I am communicating large vectors between processes for a numerical simulation. Everything works fine until a certain time step. I don't get errors, but the output solution is obviously incorrect.
I am debugging for quite a while now and my assumption is that there is an error in the MPI communication.
The communication part of my code looks like this:
MPI_Request req;
for(int j=0;j<numProcs;j++){
if(j!=myId){
tag=0;
sizeToSend=toProc[j].size();
MPI_Isend(&sizeToSend, 1, MPI_LONG_LONG, j, tag, MPI_COMM_WORLD,&req);
MPI_Request_free(&req);
}
}
for(int j=0;j<numProcs;j++){
if(j!=myId){
tag=0;
MPI_Recv(&sizeToReceive[j], 1, MPI_LONG_LONG, j, tag, MPI_COMM_WORLD, MPI_STATUS_IGNORE);
}
}
for(int j=0;j<numProcs;j++){
if(j!=myId){
if(toProc[j].size()>0){
tag=1;
MPI_Isend(&toProc[j][0], toProc[j].size(), MPI_LONG_LONG, j, tag, MPI_COMM_WORLD,&req);
MPI_Request_free(&req);
}
}
}
for(int j=0;j<numProcs;j++){
if(j!=myId){
if(sizeToReceive[j]>0){
receiveBuffer.resize(sizeToReceive[j]);
tag=1;
MPI_Recv(&receiveBuffer[0], sizeToReceive[j], MPI_LONG_LONG, j, tag, MPI_COMM_WORLD, MPI_STATUS_IGNORE);
for(int k=0;k<sizeToReceive[j];k++){
domain.field[receiveBuffer[k]]=1;
}
receiveBuffer.clear();
}
}
}
MPI_Barrier(MPI_COMM_WORLD);
for(int j=0;j<toProc.size();j++){
toProc[j].clear();
}
The variable numProcs
is an int containing the number of processes, myId
is an int containing the processes' rank, tag
is an int, domain.field
is a vector<char>
.
The other necessary variables are defined like this:
vector<vector <long long> > toProc;
toProc.resize(numProcs);
long long sizeToReceive[numProcs];
long long sizeToSend=0;
vector<long long> receiveBuffer;
What I am trying to do in the code above is to send the vectors toProc[j]

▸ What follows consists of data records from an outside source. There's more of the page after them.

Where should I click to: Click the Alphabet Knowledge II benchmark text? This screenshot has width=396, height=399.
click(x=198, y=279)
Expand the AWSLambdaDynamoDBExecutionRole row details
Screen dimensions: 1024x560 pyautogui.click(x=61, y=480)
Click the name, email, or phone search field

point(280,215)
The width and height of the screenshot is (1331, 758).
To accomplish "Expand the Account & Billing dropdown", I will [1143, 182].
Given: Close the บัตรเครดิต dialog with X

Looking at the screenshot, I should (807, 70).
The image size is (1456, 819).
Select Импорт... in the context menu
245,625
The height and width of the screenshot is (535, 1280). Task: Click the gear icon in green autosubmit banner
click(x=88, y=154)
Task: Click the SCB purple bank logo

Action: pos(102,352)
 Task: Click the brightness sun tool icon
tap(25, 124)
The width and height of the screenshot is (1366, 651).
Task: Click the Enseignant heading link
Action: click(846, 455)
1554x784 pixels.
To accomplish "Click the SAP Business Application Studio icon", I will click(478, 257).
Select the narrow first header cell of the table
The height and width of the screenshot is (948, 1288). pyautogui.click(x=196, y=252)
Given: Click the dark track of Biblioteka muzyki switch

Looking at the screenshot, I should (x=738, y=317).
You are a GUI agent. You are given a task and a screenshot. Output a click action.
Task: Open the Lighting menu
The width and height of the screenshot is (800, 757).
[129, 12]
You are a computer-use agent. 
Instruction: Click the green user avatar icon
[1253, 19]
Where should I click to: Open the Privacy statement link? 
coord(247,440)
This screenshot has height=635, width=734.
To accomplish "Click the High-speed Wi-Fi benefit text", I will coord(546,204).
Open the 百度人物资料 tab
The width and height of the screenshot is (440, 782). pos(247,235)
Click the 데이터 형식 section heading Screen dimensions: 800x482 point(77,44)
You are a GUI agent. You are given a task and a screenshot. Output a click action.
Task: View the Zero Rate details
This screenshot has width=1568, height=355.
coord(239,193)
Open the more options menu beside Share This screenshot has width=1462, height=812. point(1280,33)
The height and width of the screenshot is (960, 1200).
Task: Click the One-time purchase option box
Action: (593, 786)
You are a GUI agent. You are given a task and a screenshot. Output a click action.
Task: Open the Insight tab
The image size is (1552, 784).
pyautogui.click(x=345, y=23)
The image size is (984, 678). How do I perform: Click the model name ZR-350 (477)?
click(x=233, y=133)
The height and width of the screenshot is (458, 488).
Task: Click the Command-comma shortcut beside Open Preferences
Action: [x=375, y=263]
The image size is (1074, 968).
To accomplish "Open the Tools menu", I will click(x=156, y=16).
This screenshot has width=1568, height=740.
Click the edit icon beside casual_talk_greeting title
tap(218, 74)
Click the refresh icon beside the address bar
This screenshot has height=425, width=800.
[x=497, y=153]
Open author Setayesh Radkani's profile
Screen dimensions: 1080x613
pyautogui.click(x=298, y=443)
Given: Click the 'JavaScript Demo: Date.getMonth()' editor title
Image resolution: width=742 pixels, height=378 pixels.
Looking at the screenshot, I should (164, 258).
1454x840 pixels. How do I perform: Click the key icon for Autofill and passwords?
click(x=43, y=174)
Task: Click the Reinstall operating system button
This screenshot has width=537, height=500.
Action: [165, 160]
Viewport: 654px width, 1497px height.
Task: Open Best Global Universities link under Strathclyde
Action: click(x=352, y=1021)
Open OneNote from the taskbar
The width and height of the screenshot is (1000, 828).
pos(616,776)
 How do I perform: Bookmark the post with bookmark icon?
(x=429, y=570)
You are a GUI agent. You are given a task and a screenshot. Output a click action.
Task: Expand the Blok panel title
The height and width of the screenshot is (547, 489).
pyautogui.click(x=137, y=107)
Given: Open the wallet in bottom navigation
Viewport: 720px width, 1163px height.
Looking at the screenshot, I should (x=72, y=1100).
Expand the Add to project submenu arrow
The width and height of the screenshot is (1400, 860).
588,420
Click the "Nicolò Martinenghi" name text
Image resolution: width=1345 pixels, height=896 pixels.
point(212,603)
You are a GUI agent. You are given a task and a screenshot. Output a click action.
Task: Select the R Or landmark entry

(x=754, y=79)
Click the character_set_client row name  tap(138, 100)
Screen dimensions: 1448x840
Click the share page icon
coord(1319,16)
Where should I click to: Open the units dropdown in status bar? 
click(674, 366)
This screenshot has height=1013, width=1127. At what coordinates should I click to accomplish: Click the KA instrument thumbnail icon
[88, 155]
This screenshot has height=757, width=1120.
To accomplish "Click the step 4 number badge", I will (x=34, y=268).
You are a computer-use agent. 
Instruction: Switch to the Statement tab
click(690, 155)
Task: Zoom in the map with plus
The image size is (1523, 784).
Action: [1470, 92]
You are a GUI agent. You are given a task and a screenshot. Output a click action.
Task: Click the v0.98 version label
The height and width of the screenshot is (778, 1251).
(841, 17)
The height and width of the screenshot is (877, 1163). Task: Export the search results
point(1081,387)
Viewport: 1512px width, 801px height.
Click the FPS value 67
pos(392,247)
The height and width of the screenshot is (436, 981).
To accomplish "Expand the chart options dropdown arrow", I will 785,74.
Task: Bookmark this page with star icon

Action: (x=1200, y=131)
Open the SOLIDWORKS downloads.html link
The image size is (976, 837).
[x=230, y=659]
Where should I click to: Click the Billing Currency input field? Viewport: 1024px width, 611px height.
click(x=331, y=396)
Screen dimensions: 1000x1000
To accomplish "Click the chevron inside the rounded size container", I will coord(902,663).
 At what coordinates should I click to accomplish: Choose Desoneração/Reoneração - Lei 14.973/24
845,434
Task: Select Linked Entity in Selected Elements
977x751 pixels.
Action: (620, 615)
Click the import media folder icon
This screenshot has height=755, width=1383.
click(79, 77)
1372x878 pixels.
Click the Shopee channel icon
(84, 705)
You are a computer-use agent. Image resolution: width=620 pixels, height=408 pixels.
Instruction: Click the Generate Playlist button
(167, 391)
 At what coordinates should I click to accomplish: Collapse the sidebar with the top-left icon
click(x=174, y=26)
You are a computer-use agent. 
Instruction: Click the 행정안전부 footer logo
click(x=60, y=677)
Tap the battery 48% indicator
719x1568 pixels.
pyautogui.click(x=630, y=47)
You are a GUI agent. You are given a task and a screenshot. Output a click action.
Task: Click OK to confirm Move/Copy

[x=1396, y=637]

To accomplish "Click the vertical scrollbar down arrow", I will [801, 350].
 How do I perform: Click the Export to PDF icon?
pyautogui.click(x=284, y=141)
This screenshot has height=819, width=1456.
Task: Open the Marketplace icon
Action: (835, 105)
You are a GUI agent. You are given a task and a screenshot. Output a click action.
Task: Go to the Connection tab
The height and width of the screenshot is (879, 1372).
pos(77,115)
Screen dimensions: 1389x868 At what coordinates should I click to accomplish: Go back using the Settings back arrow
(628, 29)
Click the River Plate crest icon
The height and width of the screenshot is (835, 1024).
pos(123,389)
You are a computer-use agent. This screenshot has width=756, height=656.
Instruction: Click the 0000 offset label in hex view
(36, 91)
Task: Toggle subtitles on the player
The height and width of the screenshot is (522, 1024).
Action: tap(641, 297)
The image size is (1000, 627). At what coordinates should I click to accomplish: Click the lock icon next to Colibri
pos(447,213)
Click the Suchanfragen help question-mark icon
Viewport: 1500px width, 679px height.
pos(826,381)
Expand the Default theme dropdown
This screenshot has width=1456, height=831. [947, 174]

to process with id==j for j=0,...,numProcs-1, j!=myId
on each process.
To achieve this I am sending and receiving the sizes of these vectors in the first two for-loops and sending and receiving the actual data in the 3rd and 4th for-loop. I am using Isend because I obviously want these calls to be non-blocking.
The values in toProc[j]
are the indices, which have to be set to 1 in the vector domain.field on process j (each process has its own domain.field).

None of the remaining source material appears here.